* WORK ITEM A:
In the passage about a mother and her daughter, what are the answers to these questions?
(i) Which school has the daughter been accepted to?
(ii) What average did she have?
(iii) What color are the boots she wears in the mother's memory?
* WORK ITEM B:
Does each statement agree with the passage about a mother and her daughter? Answer yes or no and quote the words that decide it.
(i) The daughter has always given in to peer pressure.
(ii) In the mother's mind, the daughter is still 5 years old.
(iii) The daughter picked the dandelions for a neighbor.
* WORK ITEM C: Continue the passage about a mother and her daughter, beginning after its last sentence.

* EXCERPTED TEXT:
■ ■ ■ ■

God, what am I thinking?  She’s not dumb.  She’s never been prone to peer pressure.  What, she’s going to stop using her brain now?  Now that she’s been accepted to Queens with a 93 average?  If I were a sane, rational mother I would know that she’s going to be fine.  I would know that.  But she’s my baby.  I breastfed her and snuggled her and scared away the dragons from under her bed. 
How did 18 years go by so quickly?  In my head she’s still 5 years old, ringing the doorbell, wearing her little yellow duck boots - completely covered in mud - and she’s holding a bouquet of dandelions that she picked especially for me.

■ ■ ■ ■

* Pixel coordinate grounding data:
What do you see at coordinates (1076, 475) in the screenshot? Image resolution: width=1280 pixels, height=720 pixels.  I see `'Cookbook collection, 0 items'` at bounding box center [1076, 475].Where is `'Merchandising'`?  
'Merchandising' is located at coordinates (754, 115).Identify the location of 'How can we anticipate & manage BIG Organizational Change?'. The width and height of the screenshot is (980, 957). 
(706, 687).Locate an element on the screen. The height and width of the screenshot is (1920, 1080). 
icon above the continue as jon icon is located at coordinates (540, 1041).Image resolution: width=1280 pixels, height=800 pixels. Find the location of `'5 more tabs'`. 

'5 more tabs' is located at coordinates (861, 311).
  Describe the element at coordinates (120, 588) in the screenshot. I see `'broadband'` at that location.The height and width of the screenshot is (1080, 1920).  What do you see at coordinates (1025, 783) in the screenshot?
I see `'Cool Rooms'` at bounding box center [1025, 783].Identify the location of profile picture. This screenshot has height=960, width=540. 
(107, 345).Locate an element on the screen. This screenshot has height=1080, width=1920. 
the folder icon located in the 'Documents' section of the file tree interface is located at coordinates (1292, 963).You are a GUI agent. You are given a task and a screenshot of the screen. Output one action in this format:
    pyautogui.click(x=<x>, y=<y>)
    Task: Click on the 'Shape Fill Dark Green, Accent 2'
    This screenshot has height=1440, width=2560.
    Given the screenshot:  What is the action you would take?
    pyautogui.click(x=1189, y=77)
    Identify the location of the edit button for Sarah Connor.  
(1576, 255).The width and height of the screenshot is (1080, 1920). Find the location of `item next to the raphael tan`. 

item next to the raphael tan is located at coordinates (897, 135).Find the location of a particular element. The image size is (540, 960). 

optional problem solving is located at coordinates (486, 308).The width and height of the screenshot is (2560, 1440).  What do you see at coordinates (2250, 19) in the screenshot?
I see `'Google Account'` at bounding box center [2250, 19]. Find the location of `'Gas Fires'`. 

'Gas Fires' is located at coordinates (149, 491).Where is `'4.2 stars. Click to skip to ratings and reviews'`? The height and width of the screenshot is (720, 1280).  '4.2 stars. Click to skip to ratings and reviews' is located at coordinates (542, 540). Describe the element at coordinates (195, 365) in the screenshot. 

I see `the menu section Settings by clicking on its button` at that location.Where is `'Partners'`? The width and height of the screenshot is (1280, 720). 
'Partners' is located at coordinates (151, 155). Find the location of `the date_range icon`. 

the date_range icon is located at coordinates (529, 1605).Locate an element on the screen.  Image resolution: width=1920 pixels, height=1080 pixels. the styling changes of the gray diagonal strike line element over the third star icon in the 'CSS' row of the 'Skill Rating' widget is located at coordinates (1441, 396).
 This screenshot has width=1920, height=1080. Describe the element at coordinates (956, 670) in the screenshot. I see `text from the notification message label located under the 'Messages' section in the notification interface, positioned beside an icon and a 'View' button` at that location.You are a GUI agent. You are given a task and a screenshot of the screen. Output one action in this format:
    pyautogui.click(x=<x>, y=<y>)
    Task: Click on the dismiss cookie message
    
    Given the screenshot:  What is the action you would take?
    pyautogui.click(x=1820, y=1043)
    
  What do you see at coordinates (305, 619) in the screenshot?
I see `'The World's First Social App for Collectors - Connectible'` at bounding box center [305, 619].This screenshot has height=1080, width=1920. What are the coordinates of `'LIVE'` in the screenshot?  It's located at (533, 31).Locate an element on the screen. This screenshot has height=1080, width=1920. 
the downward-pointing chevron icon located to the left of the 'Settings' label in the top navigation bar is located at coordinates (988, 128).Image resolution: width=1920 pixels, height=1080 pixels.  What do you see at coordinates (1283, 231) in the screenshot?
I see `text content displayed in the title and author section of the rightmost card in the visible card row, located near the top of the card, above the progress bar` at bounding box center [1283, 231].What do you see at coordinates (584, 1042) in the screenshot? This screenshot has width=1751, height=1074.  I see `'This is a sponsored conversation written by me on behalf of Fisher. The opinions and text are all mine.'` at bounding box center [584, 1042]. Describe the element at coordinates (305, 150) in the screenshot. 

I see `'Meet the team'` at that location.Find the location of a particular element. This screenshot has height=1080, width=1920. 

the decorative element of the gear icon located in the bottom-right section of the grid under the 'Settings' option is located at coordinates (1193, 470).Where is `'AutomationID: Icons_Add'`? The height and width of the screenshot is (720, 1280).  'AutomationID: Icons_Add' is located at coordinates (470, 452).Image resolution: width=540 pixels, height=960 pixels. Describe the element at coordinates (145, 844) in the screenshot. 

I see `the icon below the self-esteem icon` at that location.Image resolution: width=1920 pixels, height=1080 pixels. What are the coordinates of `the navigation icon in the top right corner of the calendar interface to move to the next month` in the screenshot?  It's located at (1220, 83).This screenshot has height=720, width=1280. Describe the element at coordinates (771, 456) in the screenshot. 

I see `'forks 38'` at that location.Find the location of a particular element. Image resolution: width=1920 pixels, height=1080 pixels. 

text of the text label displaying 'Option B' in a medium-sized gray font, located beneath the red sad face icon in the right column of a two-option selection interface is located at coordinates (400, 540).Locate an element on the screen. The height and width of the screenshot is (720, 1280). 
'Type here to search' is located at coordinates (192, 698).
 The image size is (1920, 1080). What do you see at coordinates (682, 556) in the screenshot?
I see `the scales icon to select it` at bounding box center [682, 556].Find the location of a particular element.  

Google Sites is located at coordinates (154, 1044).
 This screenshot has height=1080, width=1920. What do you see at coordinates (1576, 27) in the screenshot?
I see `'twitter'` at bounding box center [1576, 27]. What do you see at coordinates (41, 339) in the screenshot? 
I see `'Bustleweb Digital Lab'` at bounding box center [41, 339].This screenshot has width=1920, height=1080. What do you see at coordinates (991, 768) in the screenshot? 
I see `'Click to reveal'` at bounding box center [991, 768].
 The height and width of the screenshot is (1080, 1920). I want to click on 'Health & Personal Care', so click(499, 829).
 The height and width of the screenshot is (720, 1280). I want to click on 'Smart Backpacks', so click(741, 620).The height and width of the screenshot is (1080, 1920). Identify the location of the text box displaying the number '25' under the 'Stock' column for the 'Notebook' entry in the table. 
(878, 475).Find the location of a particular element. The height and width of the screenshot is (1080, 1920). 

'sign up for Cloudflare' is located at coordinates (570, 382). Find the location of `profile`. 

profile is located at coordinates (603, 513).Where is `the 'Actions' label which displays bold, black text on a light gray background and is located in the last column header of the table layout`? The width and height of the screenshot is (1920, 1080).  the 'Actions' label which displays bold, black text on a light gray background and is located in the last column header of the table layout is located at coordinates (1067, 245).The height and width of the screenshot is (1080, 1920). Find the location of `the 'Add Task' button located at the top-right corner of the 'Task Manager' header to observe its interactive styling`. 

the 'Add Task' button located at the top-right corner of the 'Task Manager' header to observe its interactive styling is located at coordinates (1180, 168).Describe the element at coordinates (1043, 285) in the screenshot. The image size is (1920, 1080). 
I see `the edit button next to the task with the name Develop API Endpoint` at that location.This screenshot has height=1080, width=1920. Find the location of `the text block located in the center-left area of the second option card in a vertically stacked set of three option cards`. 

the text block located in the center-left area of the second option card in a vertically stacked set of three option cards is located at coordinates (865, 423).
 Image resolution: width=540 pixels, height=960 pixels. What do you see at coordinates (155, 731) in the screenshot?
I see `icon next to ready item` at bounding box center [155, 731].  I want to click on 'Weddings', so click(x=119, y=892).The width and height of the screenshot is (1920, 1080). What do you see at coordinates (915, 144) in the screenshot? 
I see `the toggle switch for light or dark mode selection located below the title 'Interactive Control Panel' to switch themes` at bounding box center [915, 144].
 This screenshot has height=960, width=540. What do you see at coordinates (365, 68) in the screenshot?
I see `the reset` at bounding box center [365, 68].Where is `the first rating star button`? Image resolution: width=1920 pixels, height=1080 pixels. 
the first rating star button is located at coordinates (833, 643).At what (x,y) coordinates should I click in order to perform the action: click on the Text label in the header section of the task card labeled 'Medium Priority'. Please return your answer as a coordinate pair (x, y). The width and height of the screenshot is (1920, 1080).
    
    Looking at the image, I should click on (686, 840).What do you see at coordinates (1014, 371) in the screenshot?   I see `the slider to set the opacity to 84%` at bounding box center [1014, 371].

■ ■ ■ ■

* EXPECTED ANSWER A:
(i) Queens
(ii) 93
(iii) Yellow

* EXPECTED ANSWER B:
(i) No: "She’s never been prone to peer pressure."
(ii) Yes: "In my head she’s still 5 years old"
(iii) No: "a bouquet of dandelions that she picked especially for me"

* EXPECTED ANSWER C:
I feel like I’m leaving that 5 year old on the curb with her suitcase in hand – not this woman who is ready to start her own life.  She’s following her own yellow brick road, and I’m Glinda the Good Witch... just pointing her in the right direction.  And she’ll be okay.  She smiles as she waves to me.  I start to drive before I cry.  As I’m pulling away, she runs up to my window and knocks on the glass.  I roll it down and she gives me a great big, wet, sloppy kiss.  And then she says:  “Don’t worry Mom, I’ve got my ruby slippers.”
© Heather Jopling 2005, 2013

Friday, August 16, 2013

The Right way to do Laundry



David and I are doing laundry at my parents' place. It’s such a lovely day that we decide that we’re going to hang the clothes on the line to dry. After about 5 mintues, from within the house, I hear shrieks from my female relatives.  My mother, Granny, Gran and Aunt Bea are all in the kitchen.  My Mother’s voice assaults me from across the deck.

“Heather!  What are you doing?” my mother yells to me.

“I’m hanging up the laundry.”

“You don’t hang up laundry that way!”

“Pardon me?”

“You don’t hang up laundry that way!”

“What way?”

“One sock, one towel, one t-shirt…”

“What?”

“You have to hang things up in groups.”

“What?”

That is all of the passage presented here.